_Material for this exercise_.

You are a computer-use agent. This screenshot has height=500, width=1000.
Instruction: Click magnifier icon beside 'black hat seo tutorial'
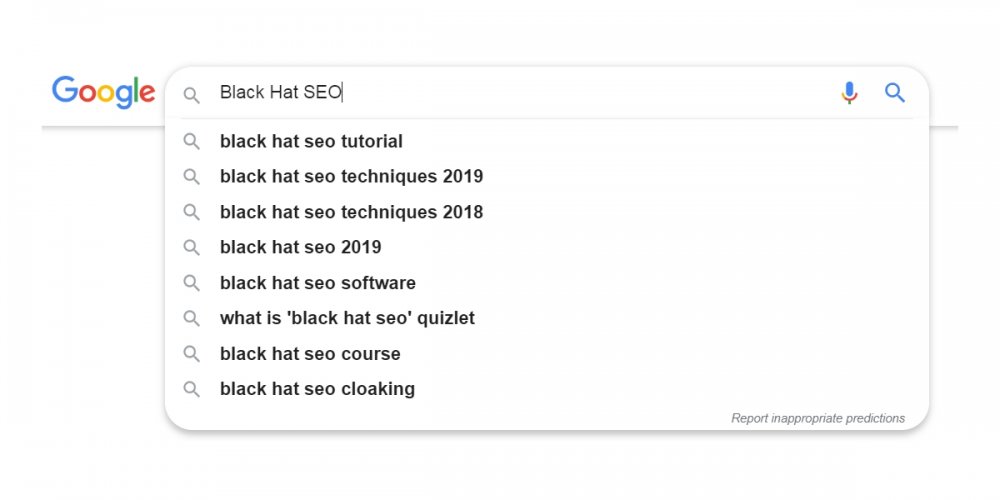191,141
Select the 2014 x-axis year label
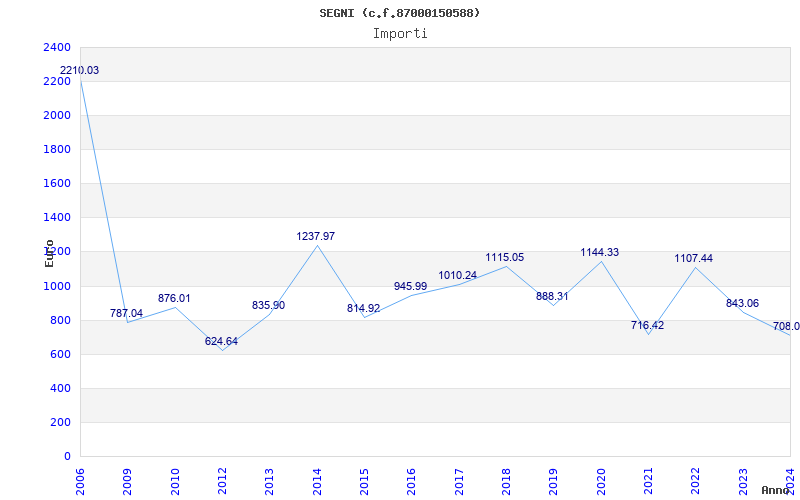 click(x=317, y=480)
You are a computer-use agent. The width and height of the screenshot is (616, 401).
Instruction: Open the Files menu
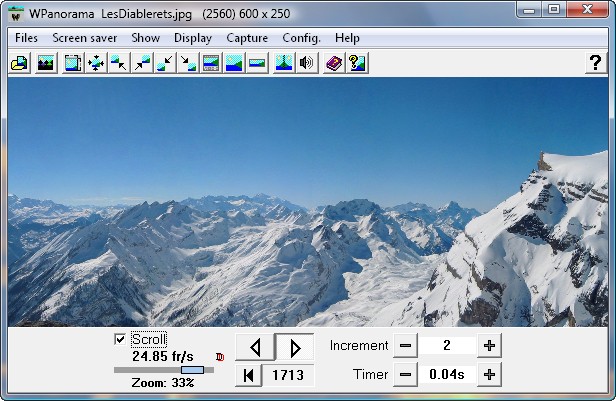[27, 38]
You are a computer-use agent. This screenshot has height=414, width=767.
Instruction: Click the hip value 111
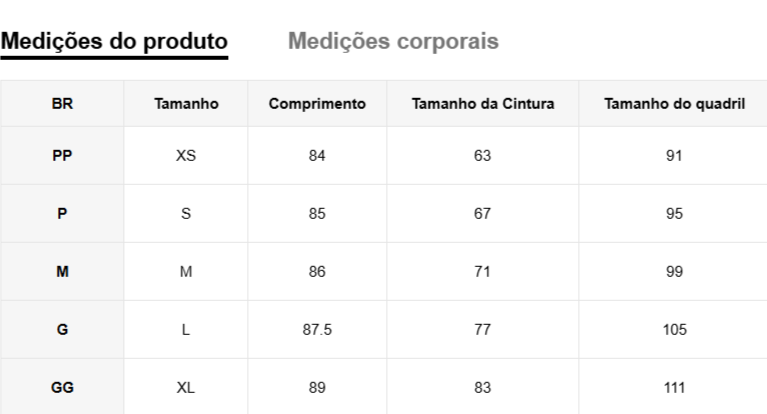click(674, 388)
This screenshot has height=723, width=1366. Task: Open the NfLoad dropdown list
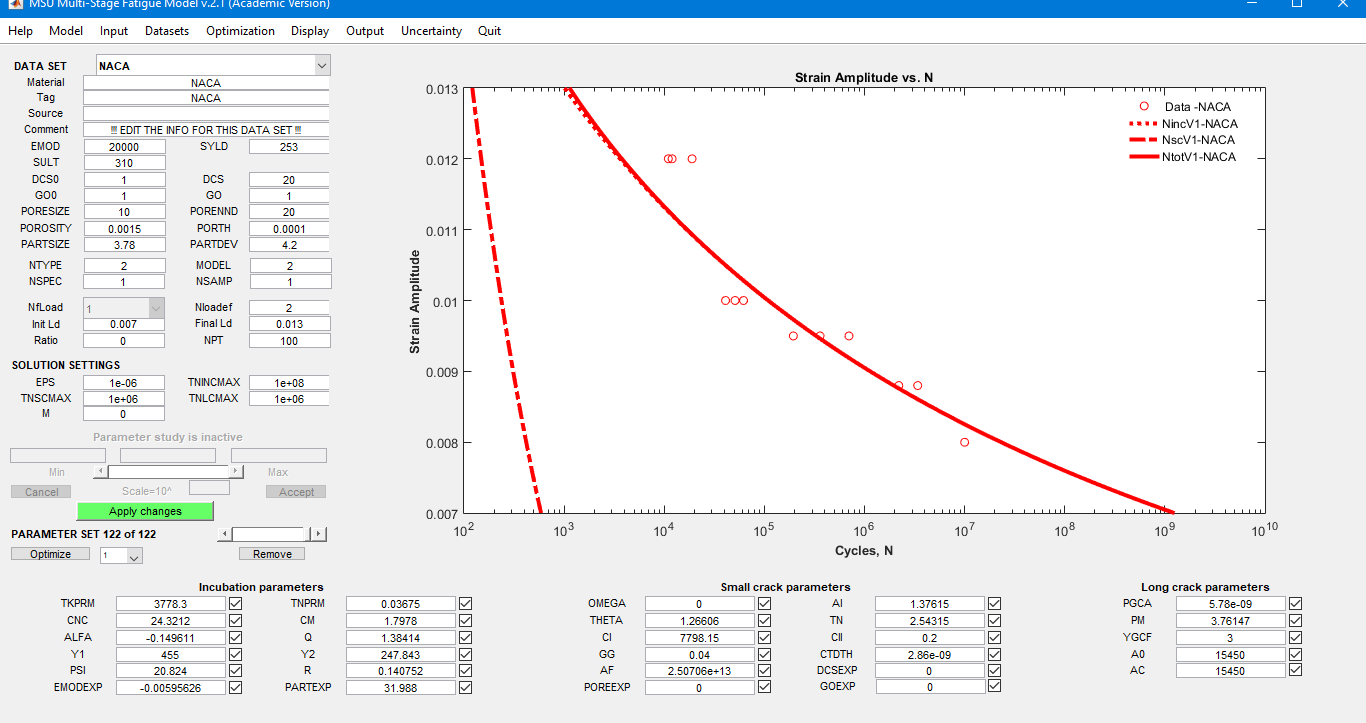(x=155, y=309)
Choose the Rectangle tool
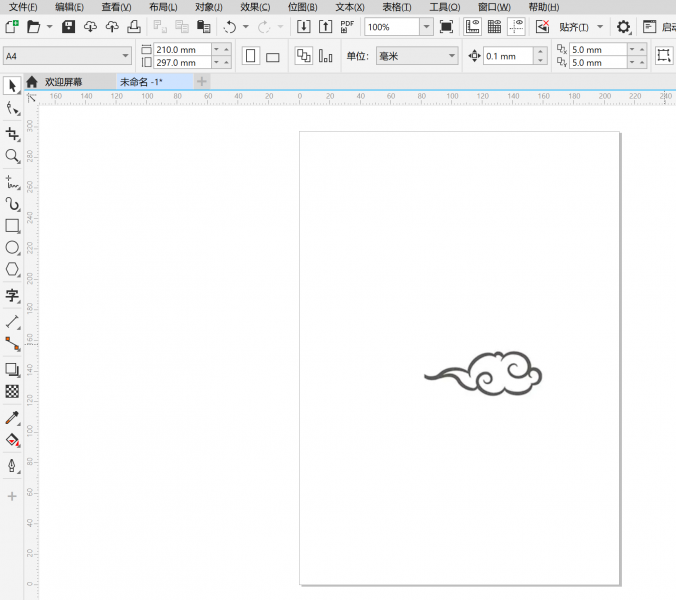Image resolution: width=676 pixels, height=600 pixels. [x=12, y=226]
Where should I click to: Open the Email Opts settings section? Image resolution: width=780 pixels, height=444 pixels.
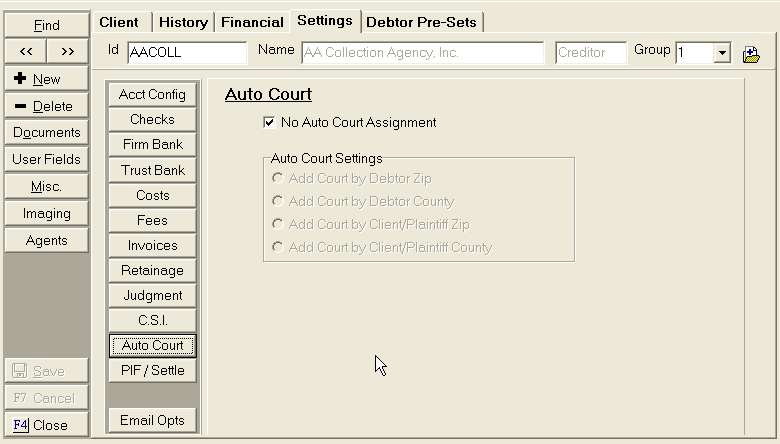[153, 420]
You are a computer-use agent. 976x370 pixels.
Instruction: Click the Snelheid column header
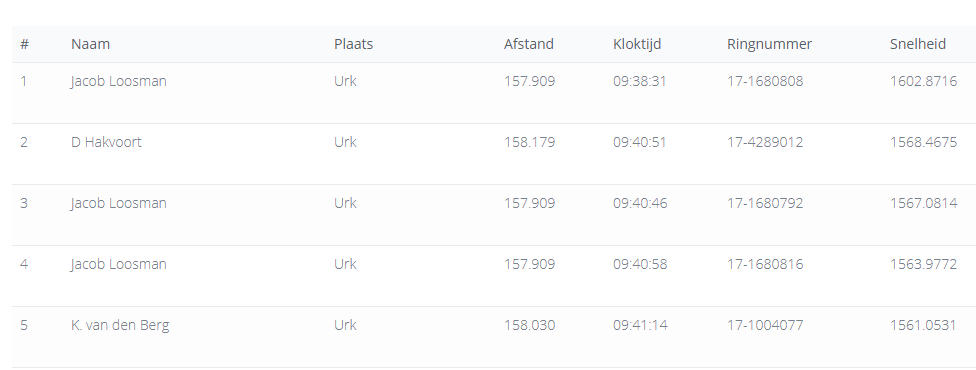tap(917, 44)
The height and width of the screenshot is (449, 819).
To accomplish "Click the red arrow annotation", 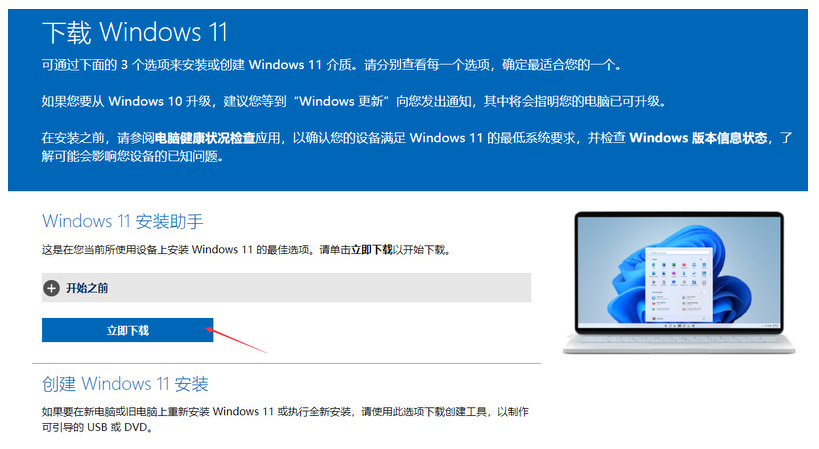I will [236, 340].
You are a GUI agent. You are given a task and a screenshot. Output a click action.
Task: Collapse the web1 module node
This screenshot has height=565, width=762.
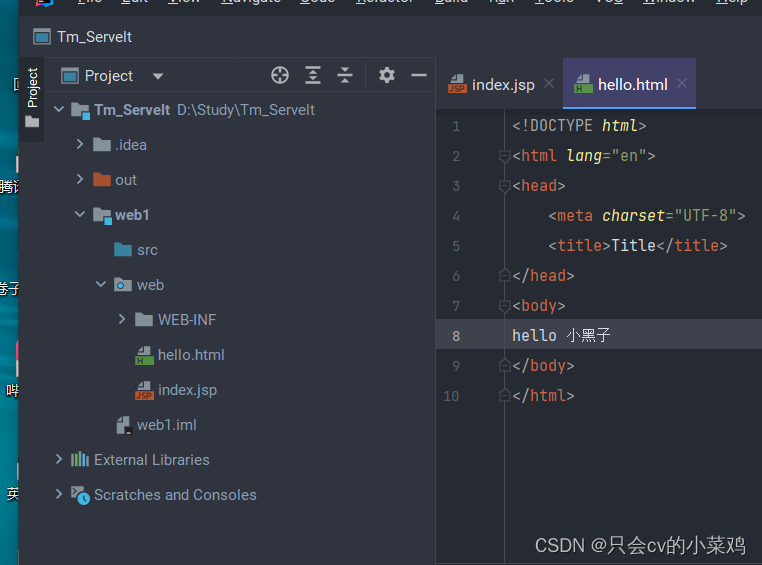pos(80,215)
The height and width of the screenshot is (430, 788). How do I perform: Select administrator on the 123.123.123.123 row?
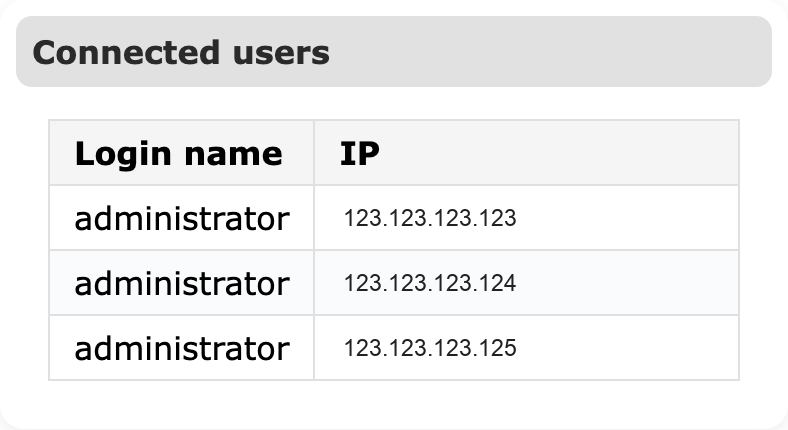click(181, 218)
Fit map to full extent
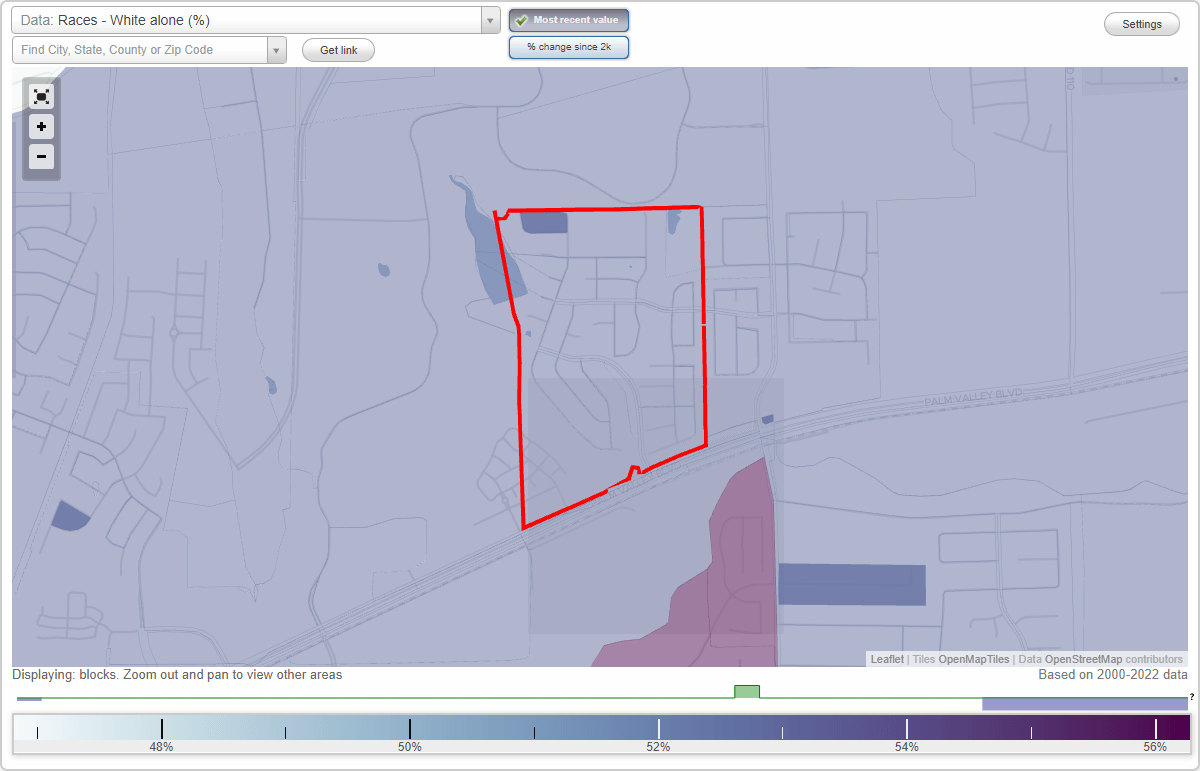This screenshot has width=1200, height=771. pos(41,96)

_Required action_.
Please reproduce only the lines from the one holding "This screenshot has height=565, width=762." through the final line of the listing above, both included, with each picture left out.

_Finished task_.
This screenshot has height=565, width=762.
pos(80,215)
The height and width of the screenshot is (430, 788). How do I perform: Select administrator on the 123.123.123.123 row?
click(181, 218)
Fit map to full extent
This screenshot has width=1200, height=771. pos(41,96)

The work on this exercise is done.